At length, by the aid of cold water, and sal-volatile, and vinegar, and burnt feathers, and hartshorn, and all the other approved methods of female revivification, the young lady was restored to consciousness, and in a few minutes afterwards was able to communicate to the open-hearted Major the many troubles of herself and family.
The old soldier was all excitement when he heard that the intimate acquaintance and early companion of one of his oldest friends was detained in custody, and about to be removed to the House of Correction, for the want of some one to vouch that he was not the common pickpocket he had been mistaken for; and the Major fumed and swore at his old housekeeper worse than ever when she whispered in his ear, while helping him on with his coat, that he had much better stop at home and take his tea, than trouble his head about other people’s affairs—exciting hisself in the way he was a-doing about parties he had never even so much as spoken to. She could see plain enough what it would all end in;—he’d go and overheat hisself, and catch cold on top of it: and then, if it only struck inn’ards, who would have to nuss and take care on him, she would like to know!
Though the Major called the dame “a suspicious old fool,” and kept abusing her all the while she was fastening the hooks and eyes of his military surtout, she continued to give vent to her feelings, and begged to remind him that it would be no fault of hern if he went and got his blood chilled, and had the cold lay in his bones to the end of his days. Nor would she let him quit the house until she had placed the cork sock in his shoe, and stowed away his comforter in the crown of his hat, saying, that there was no telling how late he might be kept on such a herrand. And as she accompanied him to the street-door, she drew her little bag of camphor from her bosom, and slipping it into his hand, bade him keep it about him; for with that in his pocket, there was no chance of his ketching any of the nasty fevers that was always flying about in such low places.

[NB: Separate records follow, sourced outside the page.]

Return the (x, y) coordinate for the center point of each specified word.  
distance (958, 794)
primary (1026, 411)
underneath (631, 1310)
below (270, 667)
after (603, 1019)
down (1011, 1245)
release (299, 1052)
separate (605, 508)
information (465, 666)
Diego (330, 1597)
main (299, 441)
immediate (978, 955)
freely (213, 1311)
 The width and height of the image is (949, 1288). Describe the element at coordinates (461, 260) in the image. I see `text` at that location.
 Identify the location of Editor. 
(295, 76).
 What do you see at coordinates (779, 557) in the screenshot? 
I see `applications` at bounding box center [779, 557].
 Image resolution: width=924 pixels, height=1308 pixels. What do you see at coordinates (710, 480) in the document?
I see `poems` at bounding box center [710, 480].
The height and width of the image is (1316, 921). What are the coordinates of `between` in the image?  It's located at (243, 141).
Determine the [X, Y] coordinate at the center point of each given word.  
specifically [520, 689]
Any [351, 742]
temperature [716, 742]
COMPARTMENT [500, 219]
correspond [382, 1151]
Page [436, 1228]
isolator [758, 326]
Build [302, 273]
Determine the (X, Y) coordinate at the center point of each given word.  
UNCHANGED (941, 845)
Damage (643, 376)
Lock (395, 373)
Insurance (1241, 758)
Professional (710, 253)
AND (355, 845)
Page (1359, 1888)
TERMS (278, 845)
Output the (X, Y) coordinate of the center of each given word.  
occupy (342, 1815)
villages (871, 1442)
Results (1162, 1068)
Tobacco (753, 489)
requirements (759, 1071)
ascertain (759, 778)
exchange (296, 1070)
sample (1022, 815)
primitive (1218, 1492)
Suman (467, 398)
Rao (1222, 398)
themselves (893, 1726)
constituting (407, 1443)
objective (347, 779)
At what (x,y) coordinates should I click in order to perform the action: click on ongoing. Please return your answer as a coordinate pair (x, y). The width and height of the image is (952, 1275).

The Major, impatient as he was, could hardly refrain from laughing at Mistress Coddle’s extreme care; and as they hurried up the street, he dilated on the medicinal and domestic virtues of his housekeeper—half by way of apology for the familiarity of her manner, and half as the means of diverting or alleviating the distress of his young companion.
But poor Elcy paid little attention to what was said; she was too much alarmed, lest they should reach the office when it was too late to save her father from being consigned to prison, and responding Yes and No, smiled mechanically at the Major’s remarks, without understanding one word of what he was telling her. As the old East Indian warmed in his description of the valuable services of his housekeeper, he occasionally paused on the way, standing still, much to Elcy’s horror, to give her a more vivid idea of the doings of his female factotum. Then the anxious girl would strive, by every gentle art, to lead him on, and when she found she could stir him by no indirect means, she would timidly remind the Major that they had little time to spare; then away they would hurry again—the Major’s wooden leg sounding on the pavement, as they went, like a cooper’s hammer at an empty cask.